Success Story Zistersdorf
Zistersdorf plays a unique role in RAGs 80 year history. Due to its limited options, this field was always at the brink of being closed. First plans of Shell and Mobil (RAGs shareholders at the time) were to end production in 1999.
More than 6,900 days later, Zistersdorf is still in production today and will most likely produce another 20 years. Therefore, RAGs biggest achievement is and was to keep producing feasibly and save an oil field including its employees, suppliers and valuable resources from liquidation. Over the decades RAGs employees were able to find smart solutions to combine new digital ways with the existing analogue measures to reduce operating costs and increase the lifetime of their field.
Zistersdorf on a Glance
The two fields, “Gaiselberg” and “Zistersdorf” were discovered in 1935. Since that time we produced 150 wells, 44 of those wells are still in operation today. This includes our pride and oldest well, Gaiselberg 1, which is in production since 1937. The daily oil production is now as little as 50 m³ with an average watercut of 96.5%.

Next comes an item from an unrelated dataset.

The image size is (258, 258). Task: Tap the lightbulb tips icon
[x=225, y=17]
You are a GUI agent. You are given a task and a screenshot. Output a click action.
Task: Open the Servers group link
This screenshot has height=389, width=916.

- Miocene, Eocene to Paleocene sandstones in a structural trap
- Porosity: 17–24 %
- Permeability: 50–870 mD
- More than 50 reservoir horizons
- Initial oil in place: 18.1mm to
- Total production (1935–2018): 6.8mm to (54mmboe)
- Ultimate recovery rate 37.6%
- Oil gravity: 27–33 API
The brownfield Zistersdorf has its own processing facilities, pipeline network, storage tanks and a mid- stream pipeline to the refinery in Schwechat.
Zistersdorf’s Challenges and How We Mastered Them
Due its supermature state, Zistersdorf is facing various challenges, which need to be solved and most importantly remain solved.
Continuously declining production…
…and at the same time an ever increasing watercut. The average oil production rate per well is now less than 1.7m³/d (less than 12bbl/d).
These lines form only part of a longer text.